HiMA-Ecom: Enabling Joint Training of Hierarchical Multi-Agent E-commerce Assistants
The field of artificial intelligence is rapidly evolving, particularly in the realm of hierarchical multi-agent systems. Recent advancements have brought forth the potential for using large language models (LLMs) to create sophisticated AI assistants specifically designed for vertical domains like e-commerce. However, the lack of realistic benchmarks for training and evaluating these systems poses significant challenges. In response to this pressing need, researchers have introduced HiMA-Ecom, a novel benchmark aimed at facilitating the joint training of specialized agents in e-commerce scenarios.
Overview of HiMA-Ecom
HiMA-Ecom represents a groundbreaking effort to develop a hierarchical multi-agent benchmark tailored exclusively for e-commerce applications. This benchmark comprises a substantial dataset of 22.8K instances, which includes:
- Agent-specific supervised fine-tuning samples
- Memory and system-level input-output pairs
- Data for joint multi-agent reinforcement learning
Introducing HiMA-R1
Alongside the HiMA-Ecom benchmark, the researchers have proposed a joint training method known as HiMA-R1. This innovative approach utilizes Variance-Reduction Group Relative Policy Optimization (VR-GRPO) to tackle the complexities associated with joint action spaces. The key features of HiMA-R1 include:
- Initial Trajectory-based Monte Carlo Sampling: This technique is employed to alleviate the challenges posed by the exponential joint action space, allowing for more efficient training processes.

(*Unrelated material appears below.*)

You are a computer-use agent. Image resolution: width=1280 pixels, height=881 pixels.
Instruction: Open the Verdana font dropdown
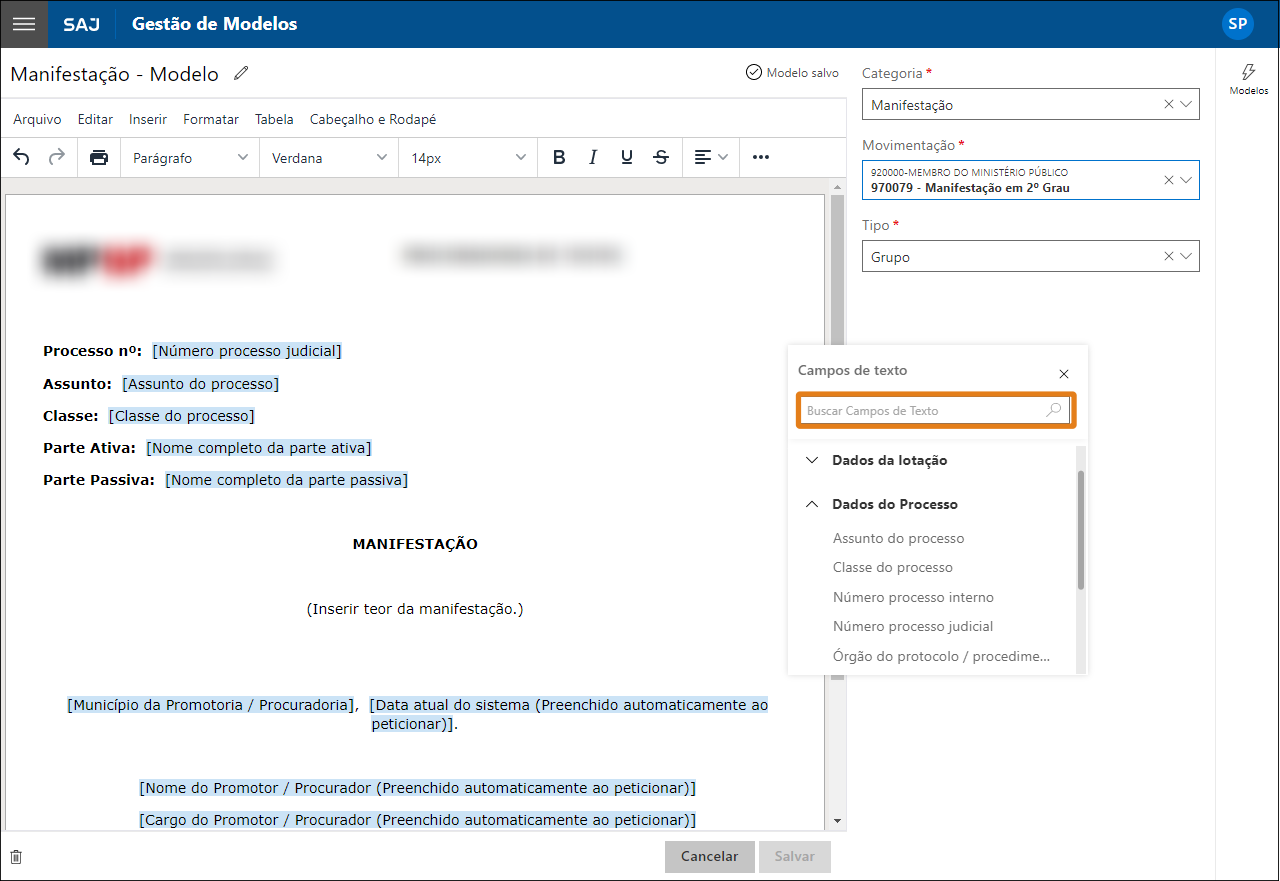(329, 157)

- Informative Agent Group Selection: The method selects specific groups of agents for updates based on reward variance, enhancing the training efficiency.
- Adaptive Memory Evolution Mechanism: This mechanism repurposes GRPO rewards as cost-free supervisory signals, effectively reducing repetitive reasoning and significantly accelerating convergence.
Experimental Results
Experiments conducted on the HiMA-Ecom benchmark have yielded promising results. The HiMA-R1 method, which is built upon smaller open-source models with 3B and 7B parameters, demonstrates performance levels comparable to those of larger language models, such as DeepSeek-R1. Notably, HiMA-R1 outperforms DeepSeek-V3 by an impressive average margin of 6%.
Conclusion
The introduction of HiMA-Ecom and the accompanying HiMA-R1 training method marks a significant advancement in the field of hierarchical multi-agent systems. By providing a robust benchmark and effective training strategies, researchers are paving the way for the development of more efficient and capable AI assistants in e-commerce. As the demand for sophisticated AI solutions continues to grow, innovations like HiMA-Ecom will play a crucial role in shaping the future of AI technology.